O valor representa uma carteira priorizada, não um desembolso único nem nove obras concluídas. As intervenções combinam melhora da qualidade da água, expansão de água potável e esgoto, recuperação de ecossistemas degradados, regulação hídrica e redução de riscos de inundação, erosão e movimentos de massa. Segundo a comunicação oficial da ANA, a bacia abastece mais de 11 milhões de pessoas.

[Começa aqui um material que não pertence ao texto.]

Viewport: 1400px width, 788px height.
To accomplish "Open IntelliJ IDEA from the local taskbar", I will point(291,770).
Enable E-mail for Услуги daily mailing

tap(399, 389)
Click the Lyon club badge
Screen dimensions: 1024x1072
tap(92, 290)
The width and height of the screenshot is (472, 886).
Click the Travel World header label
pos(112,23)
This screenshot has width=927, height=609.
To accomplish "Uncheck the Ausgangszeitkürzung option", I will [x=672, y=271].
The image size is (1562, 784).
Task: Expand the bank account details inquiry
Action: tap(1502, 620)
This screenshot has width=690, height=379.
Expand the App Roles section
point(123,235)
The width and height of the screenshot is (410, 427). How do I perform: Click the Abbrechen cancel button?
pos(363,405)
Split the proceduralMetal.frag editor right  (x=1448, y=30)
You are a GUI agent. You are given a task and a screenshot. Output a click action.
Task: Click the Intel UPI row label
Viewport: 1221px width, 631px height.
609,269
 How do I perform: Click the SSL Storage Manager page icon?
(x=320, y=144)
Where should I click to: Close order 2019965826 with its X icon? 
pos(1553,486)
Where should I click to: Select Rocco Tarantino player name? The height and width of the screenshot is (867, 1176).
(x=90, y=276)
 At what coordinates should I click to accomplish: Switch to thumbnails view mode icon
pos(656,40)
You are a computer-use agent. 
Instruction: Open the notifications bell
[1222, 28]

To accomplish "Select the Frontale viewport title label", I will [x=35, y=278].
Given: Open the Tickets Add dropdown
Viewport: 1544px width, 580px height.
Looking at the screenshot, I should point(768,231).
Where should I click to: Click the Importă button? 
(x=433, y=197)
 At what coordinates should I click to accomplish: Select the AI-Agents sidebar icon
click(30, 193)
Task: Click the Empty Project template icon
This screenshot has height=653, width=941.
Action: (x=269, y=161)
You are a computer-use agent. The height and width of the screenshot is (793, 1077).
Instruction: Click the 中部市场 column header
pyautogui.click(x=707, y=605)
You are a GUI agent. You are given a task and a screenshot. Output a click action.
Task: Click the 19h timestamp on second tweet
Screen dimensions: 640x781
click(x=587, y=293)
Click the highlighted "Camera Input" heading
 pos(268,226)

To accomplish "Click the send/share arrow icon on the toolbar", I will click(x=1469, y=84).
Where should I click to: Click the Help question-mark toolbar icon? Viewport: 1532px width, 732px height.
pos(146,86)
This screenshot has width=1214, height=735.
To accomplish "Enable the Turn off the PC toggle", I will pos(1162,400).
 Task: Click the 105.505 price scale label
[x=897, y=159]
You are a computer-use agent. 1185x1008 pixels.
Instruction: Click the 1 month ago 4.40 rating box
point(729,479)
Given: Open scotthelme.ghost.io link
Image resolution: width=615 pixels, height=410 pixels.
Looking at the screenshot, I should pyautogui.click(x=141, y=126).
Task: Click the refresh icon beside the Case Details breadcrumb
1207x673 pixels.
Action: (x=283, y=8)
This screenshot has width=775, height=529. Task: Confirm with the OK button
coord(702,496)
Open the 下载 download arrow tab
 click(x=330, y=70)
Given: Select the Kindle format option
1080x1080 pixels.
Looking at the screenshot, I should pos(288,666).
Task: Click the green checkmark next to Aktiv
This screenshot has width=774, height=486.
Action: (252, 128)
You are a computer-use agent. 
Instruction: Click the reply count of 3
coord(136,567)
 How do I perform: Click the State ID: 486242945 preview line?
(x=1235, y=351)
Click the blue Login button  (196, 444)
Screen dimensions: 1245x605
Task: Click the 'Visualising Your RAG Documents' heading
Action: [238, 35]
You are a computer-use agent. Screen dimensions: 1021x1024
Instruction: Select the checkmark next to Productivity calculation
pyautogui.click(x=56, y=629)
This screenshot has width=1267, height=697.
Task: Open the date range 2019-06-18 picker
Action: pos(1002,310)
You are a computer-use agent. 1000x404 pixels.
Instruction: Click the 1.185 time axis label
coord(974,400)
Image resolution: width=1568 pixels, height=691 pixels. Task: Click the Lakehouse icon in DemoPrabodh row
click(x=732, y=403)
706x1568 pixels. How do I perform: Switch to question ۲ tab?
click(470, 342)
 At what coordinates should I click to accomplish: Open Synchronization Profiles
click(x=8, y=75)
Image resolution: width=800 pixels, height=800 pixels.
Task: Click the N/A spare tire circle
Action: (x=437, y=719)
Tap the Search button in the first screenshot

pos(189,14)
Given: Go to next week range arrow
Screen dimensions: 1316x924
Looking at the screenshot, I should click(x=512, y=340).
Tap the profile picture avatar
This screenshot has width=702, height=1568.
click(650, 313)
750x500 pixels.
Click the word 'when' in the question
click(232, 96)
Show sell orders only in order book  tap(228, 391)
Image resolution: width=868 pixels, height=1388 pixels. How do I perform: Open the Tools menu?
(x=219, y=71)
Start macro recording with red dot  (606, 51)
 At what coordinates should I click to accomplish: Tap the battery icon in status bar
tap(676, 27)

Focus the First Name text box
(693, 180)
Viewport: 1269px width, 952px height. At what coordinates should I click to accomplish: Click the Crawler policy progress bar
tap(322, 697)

Entre os maiores projetos estão a ampliação dos sistemas de água e esgoto de Cajamarquilla, Nievería e Cerro Camote, por mais de S/ 1,218 bilhão; uma intervenção superior a S/ 1,608 bilhão contra erosão e inundações; e obras de proteção de ravinas acima de S/ 207 milhões. A carteira inclui ainda serviços ecossistêmicos em microbacias afetadas por passivos ambientais de mineração.
Em paralelo, sete estações automáticas registram em tempo real a qualidade e a quantidade da água em Lurigancho-Chosica, Santa Eulalia, San Mateo, Huanza e Carampoma. Os dados serão incorporados gradualmente ao Observatório da Água da ANA para reforçar vigilância, detecção de mudanças e decisões operacionais. A meta é terminar 2026 com 14 estações em funcionamento.
A restauração exige coordenação porque fontes de poluição, carências de saneamento e riscos físicos atravessam fronteiras municipais e setoriais. A ANA consolidou uma equipe técnica multidisciplinar e pontos focais com a Presidência do Conselho de Ministros, vários ministérios, a Autoridade Nacional de Infraestrutura, o OEFA, a Sedapal, os governos regionais de Lima e Callao e 25 governos locais da bacia.
O monitoramento automático melhora a base de evidências, mas não substitui estações de tratamento, redes de esgoto, remediação de passivos de mineração nem controle efetivo de lançamentos. Validar a carteira também não basta: cada projeto precisa de desenho final, financiamento garantido, contratação, licenças, cronograma e acompanhamento público. A multiplicidade de órgãos soma capacidades, mas pode elevar o risco de atrasos e responsabilidades fragmentadas.
Os próximos testes serão transformar prioridades em obras executáveis, duplicar a rede de estações em 2026 e publicar indicadores comparáveis de água, ecossistemas e redução de riscos. Os mais de S/ 3,5 bilhões dimensionam o esforço previsto, mas o sucesso será medido por poluição evitada, serviços ampliados e comunidades protegidas, não apenas por orçamento anunciado ou equipamento instalado.